§ **EXTRACT**

+---+

# Sps And Supersure Pouch Claims Another Mongoose



## pop shot (Sep 29, 2011)

1745's, supersure superpouch, SPS and 3/8" steel. Headshot pass through at 15 m. Any tanning tips?


----------



## Hrawk (Oct 25, 2010)

Well someone looks mighty proud of himself!

Nice shooting man!


----------



## newconvert (Dec 12, 2011)

yeah your expression cracks me up! **** it looks like you have fun Steve, wahtcha gonna do with the pelt?


----------



## e~shot (Jun 3, 2010)

Good shooting you young boy!


----------



## pop shot (Sep 29, 2011)

Imma make myself a sheath or something.


----------



## Charles (Aug 26, 2010)

Good shooting! I am surprised you are using 3/8 steel for those critters, but it seems to be working well for you. Keep up the good work.

Cheers ..... Charles


----------



## pop shot (Sep 29, 2011)

+---+

§ **EXTRACTED RECORDS**
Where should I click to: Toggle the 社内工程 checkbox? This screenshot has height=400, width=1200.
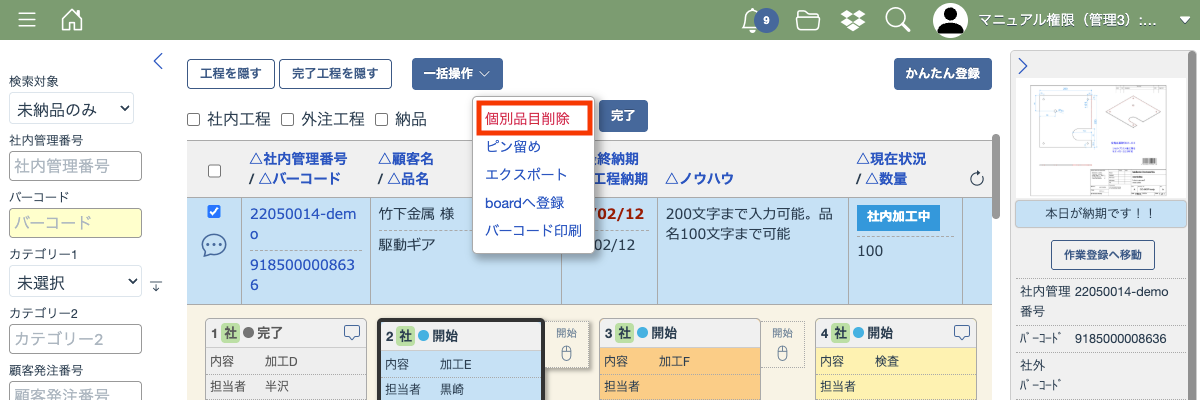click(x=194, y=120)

+---+

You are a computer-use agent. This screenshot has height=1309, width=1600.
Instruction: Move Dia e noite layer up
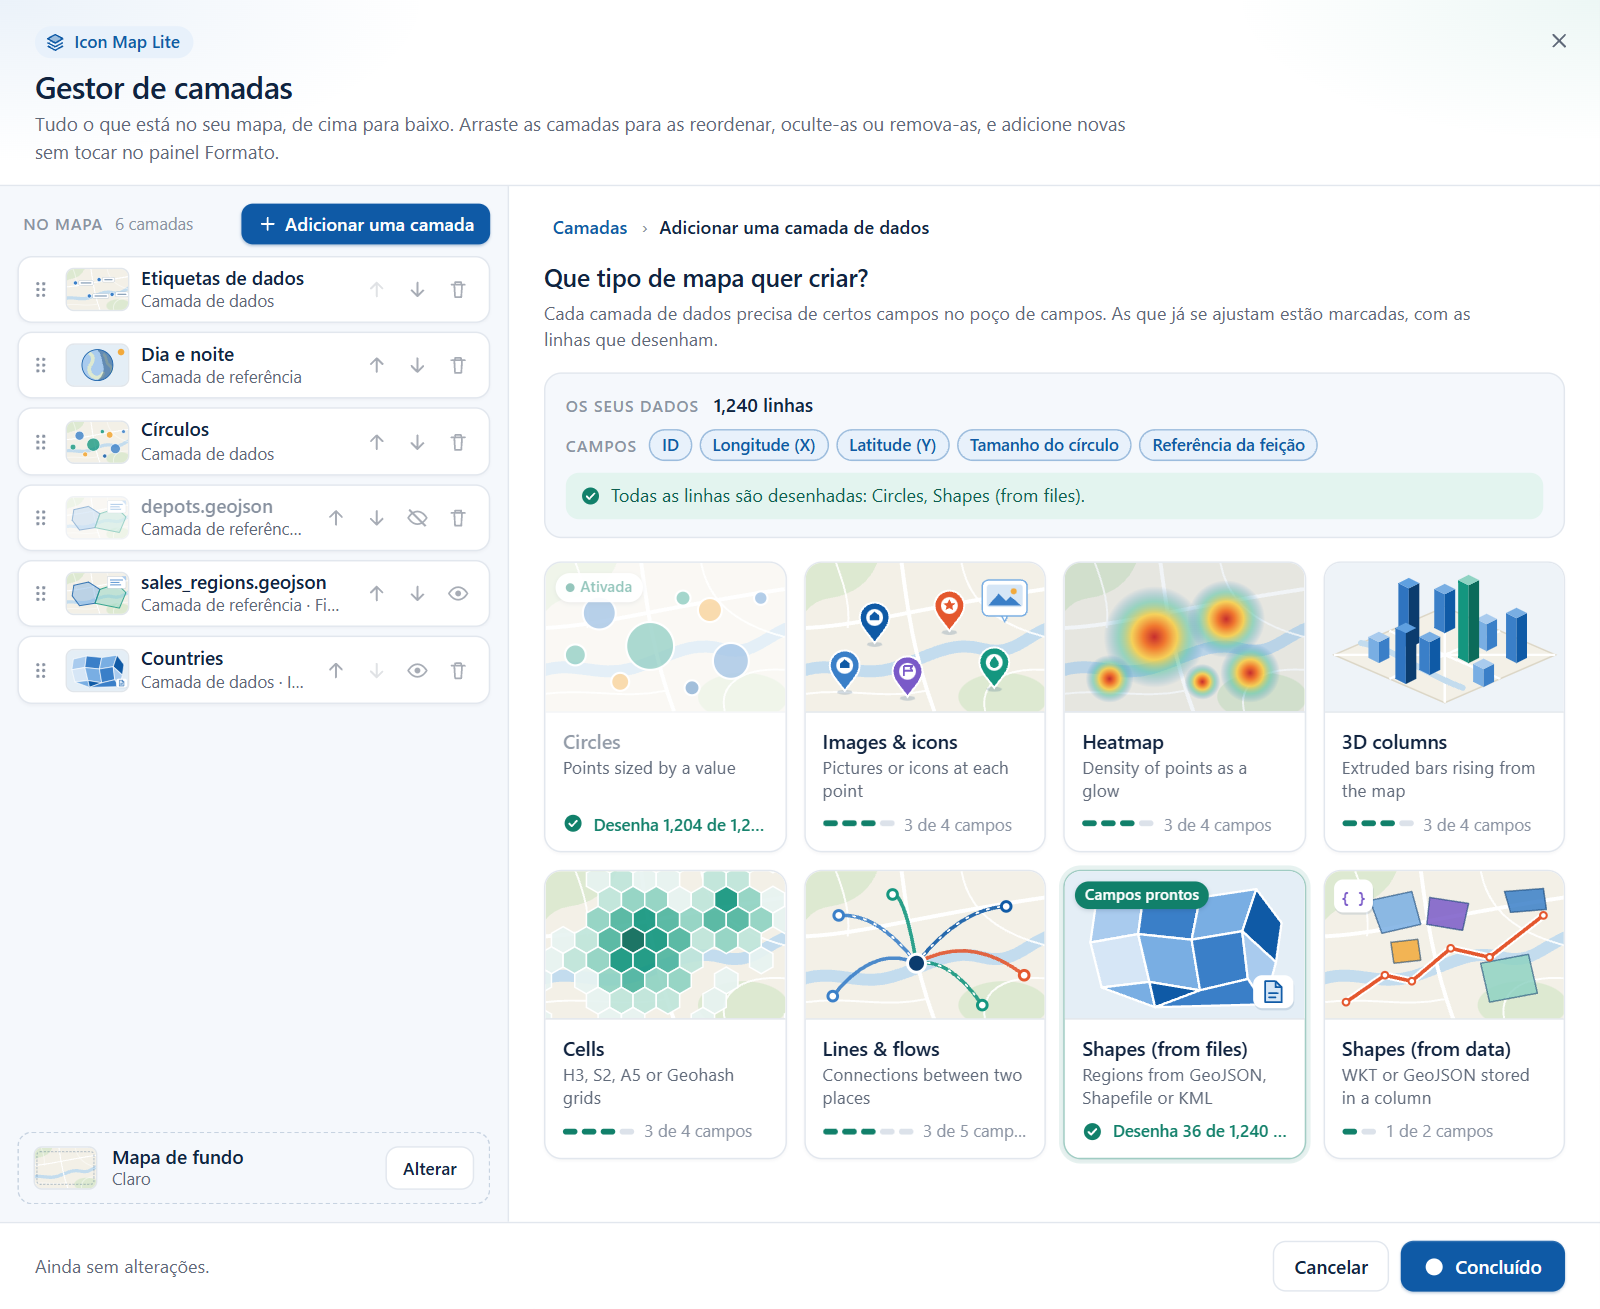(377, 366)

+---+

§ **TASKS AND EXERCISES**
1 – From the mongoose hunting thread, pull out the passage between "1745's, supersure superpouch, SPS" and "proud of himself!", inclusive.
2 – Pick up the mongoose hunting thread where it stops and keep it going.

§ **EXPECTED RESPONSES**
1 –
1745's, supersure superpouch, SPS and 3/8" steel. Headshot pass through at 15 m. Any tanning tips?


----------



## Hrawk (Oct 25, 2010)

Well someone looks mighty proud of himself!

2 –
I usually use 7/16, but I shot all that I had on me plinking on the hike before this guy popped up, only had 3/8 left in my pocket


----------



## strikewzen (Jun 18, 2010)

headshot passthrough... dammmmmnn


----------



## Imperial (Feb 9, 2011)

did i read that right!? headshot pass through ? what you do, shoot it at point blank ? you ought to make a davey crockett type of **** skin hat out of it .


----------



## pop shot (Sep 29, 2011)

Let me clarify- I shot him in the port side ear and it exited through the starboard eyeball. Still scrambled some skull, but I think it had an easier route.


----------



## bullseyeben! (Apr 24, 2011)

Great shooting man... that's an impressive shot..


----------



## pop shot (Sep 29, 2011)

This was the fourth one I took a shot at today, the first three got haircuts, right over their heads.


----------



## mr.joel (Dec 21, 2009)

You could brain tan it...but apparently you would have to buy pig or cow brains from a butcher.


----------



## MesquiteFork (Jan 11, 2010)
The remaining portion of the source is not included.